Abstract Random numbers are very important for the security of computer system. However, generating qualified random numbers is difficult because we cannot always successfully introduce dedicated random number hardware into computer system. Although most operating systems provide random number generation capabilities, the effective entropy supply is still dependent on the hardware platform including memory and clocks etc. However, obtaining hardware events such as clocks requires system privileges, which is not conducive for entropy estimation at the application layer. In contrast, data related to the sensor hardware can be extracted directly at the application layer. These sensor data contain some randomness and may be used as a noise source. In this way, applications can use these sensors to implement their own proprietary random number generators.

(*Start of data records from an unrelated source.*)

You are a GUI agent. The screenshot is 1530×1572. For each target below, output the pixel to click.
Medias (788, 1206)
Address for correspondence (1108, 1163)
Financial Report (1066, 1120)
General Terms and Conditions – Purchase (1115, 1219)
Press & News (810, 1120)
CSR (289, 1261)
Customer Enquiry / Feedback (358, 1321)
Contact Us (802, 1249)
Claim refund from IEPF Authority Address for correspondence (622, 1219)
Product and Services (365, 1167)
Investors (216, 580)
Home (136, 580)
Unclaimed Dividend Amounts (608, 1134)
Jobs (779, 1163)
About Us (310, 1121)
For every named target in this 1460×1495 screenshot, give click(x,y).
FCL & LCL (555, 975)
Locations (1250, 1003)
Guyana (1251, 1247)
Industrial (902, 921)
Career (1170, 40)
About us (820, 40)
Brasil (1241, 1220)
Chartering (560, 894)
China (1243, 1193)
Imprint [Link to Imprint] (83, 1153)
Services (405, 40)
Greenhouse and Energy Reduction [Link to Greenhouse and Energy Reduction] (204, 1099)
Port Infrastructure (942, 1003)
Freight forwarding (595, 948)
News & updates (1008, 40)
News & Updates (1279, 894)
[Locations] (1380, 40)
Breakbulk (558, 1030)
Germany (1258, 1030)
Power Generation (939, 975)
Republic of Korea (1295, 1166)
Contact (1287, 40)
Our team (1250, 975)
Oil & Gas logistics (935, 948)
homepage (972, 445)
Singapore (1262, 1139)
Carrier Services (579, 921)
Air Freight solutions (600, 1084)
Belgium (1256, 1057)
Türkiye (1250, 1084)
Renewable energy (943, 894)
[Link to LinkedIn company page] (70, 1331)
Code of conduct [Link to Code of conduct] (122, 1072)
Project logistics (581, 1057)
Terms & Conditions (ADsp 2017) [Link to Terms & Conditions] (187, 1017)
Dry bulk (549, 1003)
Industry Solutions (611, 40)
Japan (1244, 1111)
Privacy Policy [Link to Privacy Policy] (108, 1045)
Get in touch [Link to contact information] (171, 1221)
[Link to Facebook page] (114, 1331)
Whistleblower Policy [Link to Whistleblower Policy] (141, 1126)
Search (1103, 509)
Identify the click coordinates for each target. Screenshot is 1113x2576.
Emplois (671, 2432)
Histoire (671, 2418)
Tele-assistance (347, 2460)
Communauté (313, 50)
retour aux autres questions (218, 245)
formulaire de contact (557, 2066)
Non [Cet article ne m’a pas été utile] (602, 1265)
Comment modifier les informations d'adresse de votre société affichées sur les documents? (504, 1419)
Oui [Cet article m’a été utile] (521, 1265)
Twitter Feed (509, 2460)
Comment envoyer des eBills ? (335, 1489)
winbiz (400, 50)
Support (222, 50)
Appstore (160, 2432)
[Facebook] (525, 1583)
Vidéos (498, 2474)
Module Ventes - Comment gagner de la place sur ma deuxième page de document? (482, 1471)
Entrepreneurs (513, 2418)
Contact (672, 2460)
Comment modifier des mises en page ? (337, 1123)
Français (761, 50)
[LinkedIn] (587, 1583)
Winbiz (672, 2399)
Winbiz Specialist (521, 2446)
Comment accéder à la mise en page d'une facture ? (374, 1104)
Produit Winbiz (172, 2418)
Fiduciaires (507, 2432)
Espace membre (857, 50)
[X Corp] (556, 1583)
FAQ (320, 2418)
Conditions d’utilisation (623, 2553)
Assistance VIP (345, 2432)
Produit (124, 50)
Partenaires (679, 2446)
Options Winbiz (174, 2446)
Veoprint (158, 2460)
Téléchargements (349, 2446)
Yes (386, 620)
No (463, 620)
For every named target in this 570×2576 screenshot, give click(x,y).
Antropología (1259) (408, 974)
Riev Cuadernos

Before taking these sensors as the noise source, it is necessary to fully evaluate their entropy supply capability. In this paper, 300 Android smartphones and 30 iOS smartphones are selected as samples and their sensor entropy supply capabilities are comprehensively evaluated. Based on the entropy evaluation results, we give some suggestions on how to generate random numbers using these sensor data. We first design a framework for evaluating the entropy supply capability for smartphone sensors, based on the min-entropy estimation method proposed in NIST SP 800-90B. According to this framework, we simulate stationary and mobile working states for each smartphone, and collect sufficient sensor data as the min-entropy estimation dataset. The min-entropy estimation results show that in the stationary working state, each ACCELEROMETER sensor data collection can obtain at least 1.5 bits of entropy in Android, while each GYROSCOPE sensor data collection can obtain at least 20 bits of entropy in iOS. In the mobile working state, each ACCELEROMETER sensor data collection can obtain at least 1.9 bits of entropy, while each GYROSCOPE sensor data acquisition in iOS system can obtain at least 27 bits of entropy. This means that we can still get a stable entropy output from the sensor even when the smartphone is in stationary working state. Statistical analysis of the data using cross correlation methods suggests it is hard for an attacker to guess or predict the random numbers generated by a smartphone through another smartphone put in the similar external environment.